Headset-Hersteller Ceotronis will wieder Dividende zahlen


Nach drei Jahren ohne Dividende will die börsennotierte Ceotronics AG ihre Anteilseigner wieder am Gewinn beteiligen. Wie der auf Headsets spezialisierte Mittelständler mitteilt, schlagen Vorstand und Aufsichtsrat zwölf Cent je Aktie vor. Daraus errechnet sich gemessen am derzeitigen Kurs der Aktie eine Dividendenrendite von drei Prozent.

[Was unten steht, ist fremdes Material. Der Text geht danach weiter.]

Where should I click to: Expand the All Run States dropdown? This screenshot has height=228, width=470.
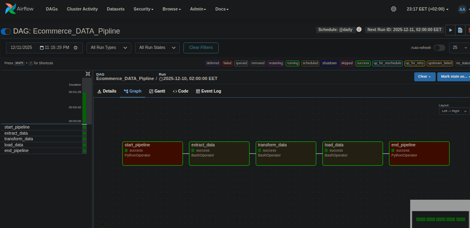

Ceotronics zählt mit einem Firmenwert von 27,5 Millionen Euro zu den ganz kleinen Unternehmen an der Börse. Allerdings ist der Wert des Betriebs aus dem Kreis Offenbach binnen Jahresfrist um 40 Prozent gestiegen. Die Aktie läuft besser als Dax und S-Dax. Zudem ist deren Dividendenrendite geringer.

Polizei, Militär und Flughäfen als Kunden

Ceotronics liefert seine Headsets, darunter auch In-Ohr-Mikrofone, etwa an Polizei- und Militäreinheiten sowie an Feuerwehren, Industrieunternehmen und Dienste an Flughäfen in Deutschland und Europa. Mobile Funknetze nebst Geräte erleichtern die Arbeit von Beschäftigten beim Tragen von Atemschutzgeräten, Helmen und Schutzanzügen oder wenn beide Hände für die eigentliche Tätigkeit frei bleiben müssen, wie es weiter heißt.

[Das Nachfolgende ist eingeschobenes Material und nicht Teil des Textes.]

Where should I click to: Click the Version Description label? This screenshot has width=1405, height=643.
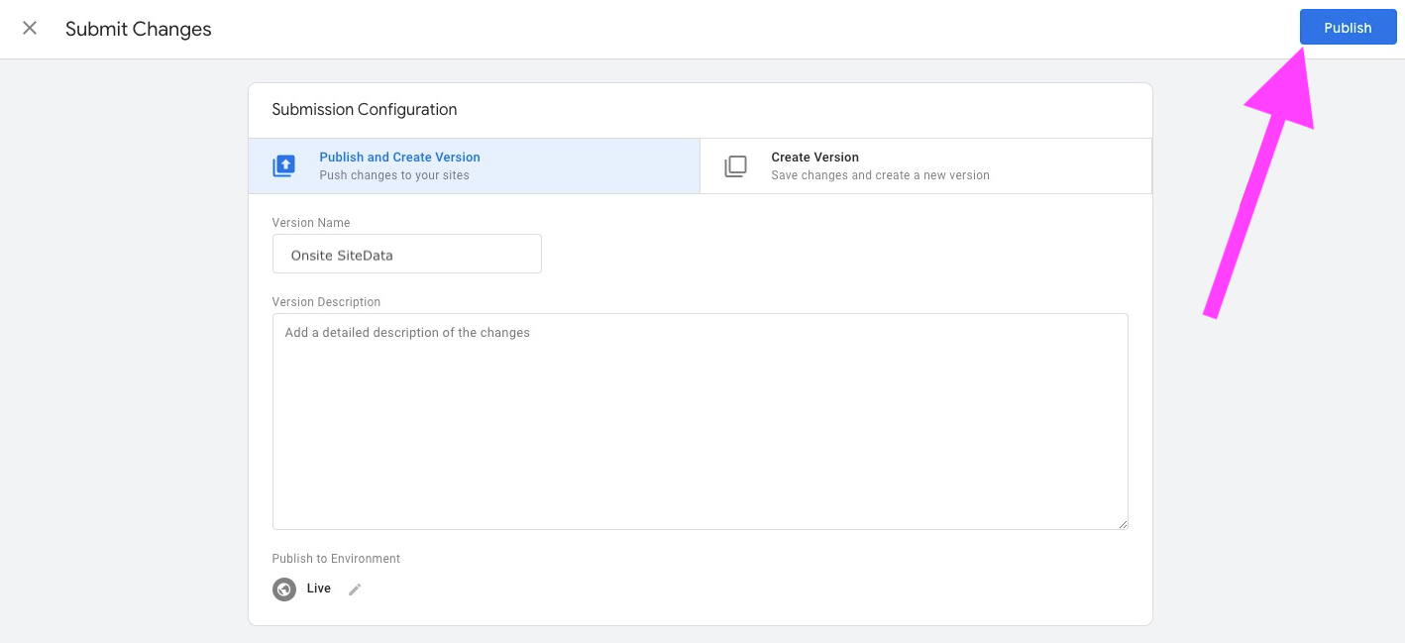click(326, 302)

Der Mittelständler erwirtschaftete im Geschäftsjahr 2020/21 einen Umsatz von 26,6 Millionen Euro, das ist ein Zuwachs von 8,4 Prozent. Der Gewinn vor Steuern kletterte um etwas mehr als ein Drittel auf gut drei Millionen Euro. Den Auftragseingang, der für die Umsätze der näheren Zukunft steht, beziffert das Unternehmen auf 21,2 Millionen Euro.

Ceotronics hatte zuletzt auf eine Ausschüttung verzichtet, weil das Unternehmen nicht dividendenfähig war. Nun könne sie aber sogar früher als erwartet wieder die Aktionäre am Gewinn beteiligen, wie Vorstand Thomas Günther der F.A.Z. sagte.